Document excerpt

March 22, 2019 / 2:02 PM / 2 months ago

CANADA FX DEBT-C$ hits 11-day low as data points to slowing domestic economy

    * Canadian dollar falls 0.3 percent against the greenback
    * Canadian retail sales decline 0.3 percent in January
    * Canada's 10-year yield hits a 21-month low at 1.600
percent

    By Fergal Smith
    TORONTO, March 22 (Reuters) - The Canadian dollar weakened
to an 11-day low against its U.S. counterpart on Friday as the
greenback broadly climbed and data supported the view of a
slowing domestic economy that rules out further Bank of Canada
interest rate hikes in the near term.
    At 9:47 a.m. (1347 GMT), the Canadian dollar          was
trading 0.3 percent lower at 1.3400 to the greenback, or 74.63
U.S. cents. The currency, which touched its weakest since March
11 at 1.3428, was on track to fall 0.5 percent for the week. 
    The value of Canadian retail sales fell 0.3 percent in
January from December, the third consecutive decline, pulled
down in large part by weak auto sales, Statistics Canada data
indicated. Analysts had forecast sales would increase by 0.4
percent.
    Separate data from Statistics Canada showed that Canada's
annual inflation rate edged up to 1.5 percent in February but
remained below the Bank of Canada's 2.0 percent target for the
second successive month.             
    "It is all consistent with a slower growth trajectory in
Canada," said Andrew Kelvin, senior rates strategist at TD
Securities. "They (the Bank of Canada) are on hold for a while."

Information supplied
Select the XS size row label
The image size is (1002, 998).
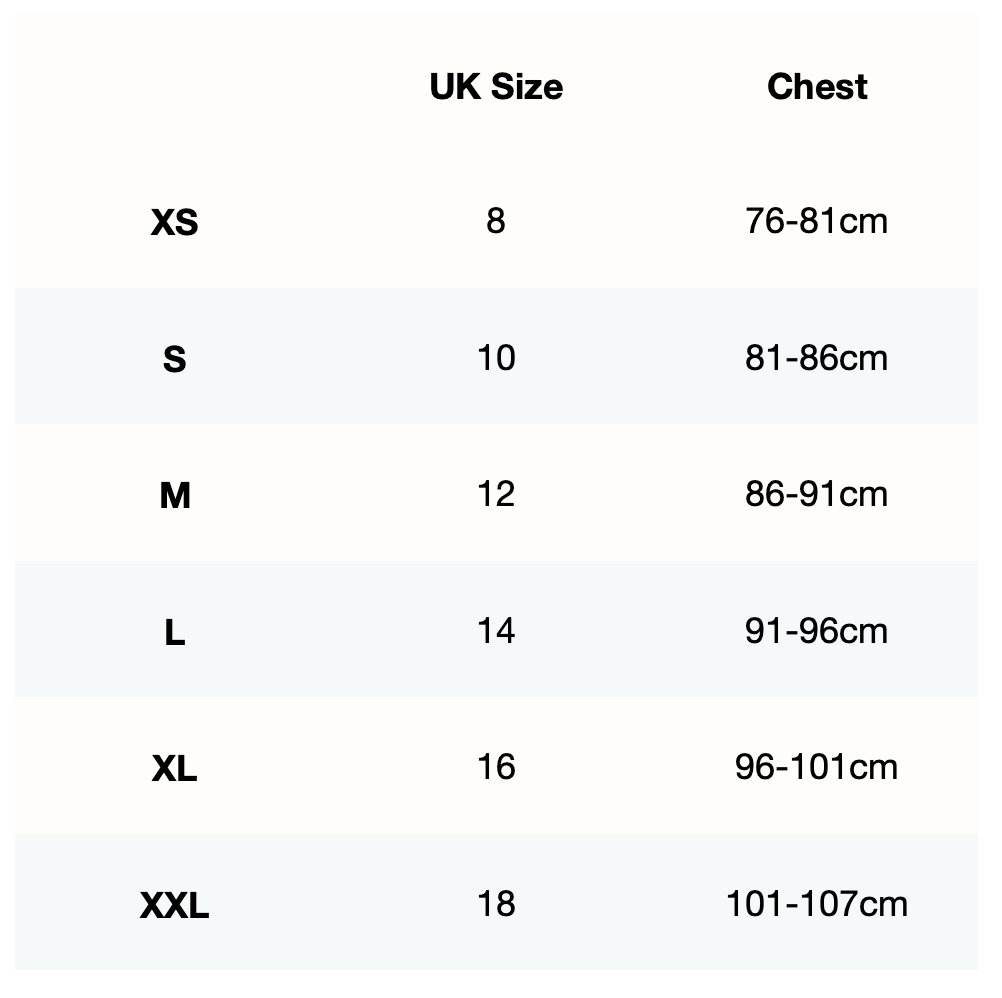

Set problem
Transcribe the stretch of the Canadian dollar news report from "By Fergal Smith" through "for the week.", keeping every word as it appears.

Written solution
By Fergal Smith
    TORONTO, March 22 (Reuters) - The Canadian dollar weakened
to an 11-day low against its U.S. counterpart on Friday as the
greenback broadly climbed and data supported the view of a
slowing domestic economy that rules out further Bank of Canada
interest rate hikes in the near term.
    At 9:47 a.m. (1347 GMT), the Canadian dollar          was
trading 0.3 percent lower at 1.3400 to the greenback, or 74.63
U.S. cents. The currency, which touched its weakest since March
11 at 1.3428, was on track to fall 0.5 percent for the week.